There are trips that begin long before you leave.
This one started at home.
Closing the door that day was harder than I expected.
Not because of the distance,
but because of what I was leaving behind.
A ten-day-old baby.
A new life just beginning.
And Amaia, staying there, holding everything together while I stepped out.
The days leading up to the trip were intense.
Preparing a journey like this already takes time.
Doing it with a newborn at home makes everything heavier.
We had to ask for help.
My parents came to support us, so I could leave knowing things would be okay.
Even then, it didn’t feel easy.
There’s a kind of invisible weight in those moments.
You’re packing clothes, checking flights, planning logistics —
but what you’re really doing is preparing yourself to be somewhere else.
Mentally.
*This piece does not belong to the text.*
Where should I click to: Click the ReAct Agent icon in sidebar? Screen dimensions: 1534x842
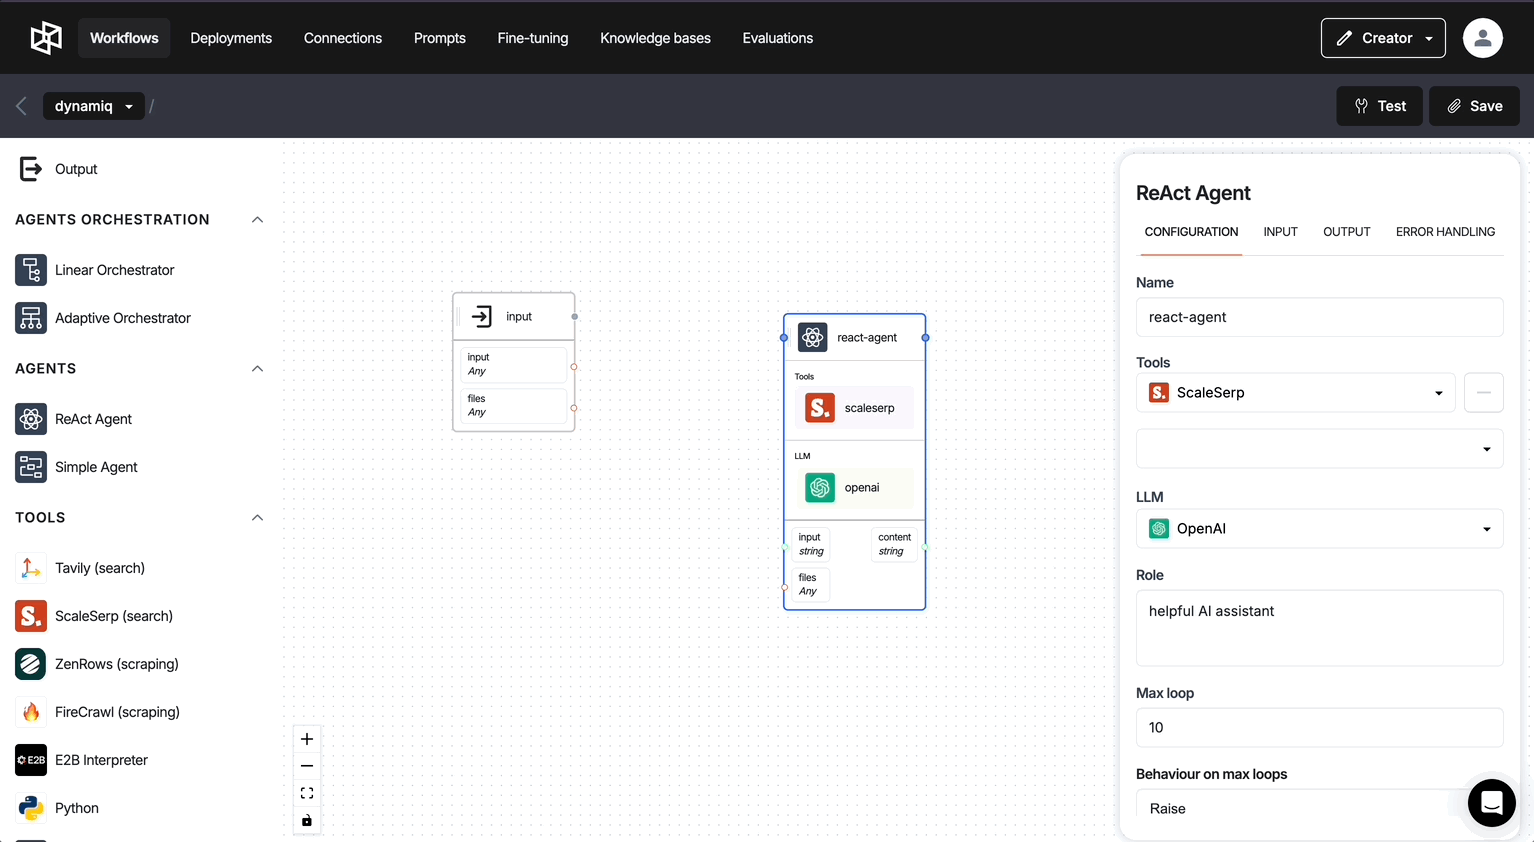31,419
Emotionally.
The list never ends.
The masterclass with film students.
Refreshing my English.
Preparing to speak, to explain, to represent the film.
Thinking about the Q&A.
About how to respond, how to be present, how to hold the space.
Then the practical side.
Transport.
The BART from the airport.
Getting to the apartment.
An eSIM to stay connected.
A city I’ve never been to.
I’ve traveled a lot.
But it doesn’t matter.
Every trip begins with the same feeling:
Trying to control everything before letting go.
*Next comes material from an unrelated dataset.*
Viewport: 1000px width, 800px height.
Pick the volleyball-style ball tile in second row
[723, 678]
By the time I packed my bag, I was exhausted.
Ten days of almost no sleep.
A body running on instinct.
And ahead of me, an 18-hour journey.
The night before, I asked Amaia if she could take care of everything with Xabi.
I needed to sleep.
Or at least try.
Somewhere over the ocean, something shifted.
I had planned to work.
To organize things.
To prepare more.
But my mind refused.
So I did something simple.
I watched films.
And for the first time in days, I stopped thinking.
New York had been different.
The film traveled without me.
It lived its World Premiere on its own.
In silence, from a distance.
San Francisco wouldn’t be like that.
This time, I would be there.
In the room.
In front of the audience.
Holding the presence of the film.
And that changes everything.
There’s a certain responsibility in becoming the face of something you created.
You start wondering what people will think.
What they will feel.
What they will see in it.
You look for answers in their faces before they even react.
But there’s also something grounding.
I know the work I’ve done.
I know why I made this film.
At some point, you realize:
it has already been judged first by yourself,
and then by the people who believed in it.
Still, the shift is real.
Just days ago, I was at home.
In a quiet, intimate space.
Learning how to be present with something as fragile as a newborn.
And suddenly, I’m stepping into a completely different world.
Conversations.
Networking.
Noise.
Energy.
It takes effort to switch.
You have to warm up again.
To reconnect socially.
To find your place in the room.
There are doubts too.
Will they understand the film?
Will they connect with its rhythm?
With its slowness?
Maybe not.
And that’s okay.
Not every film is meant to be understood in the same way.
Sometimes, it’s enough that it leaves something behind.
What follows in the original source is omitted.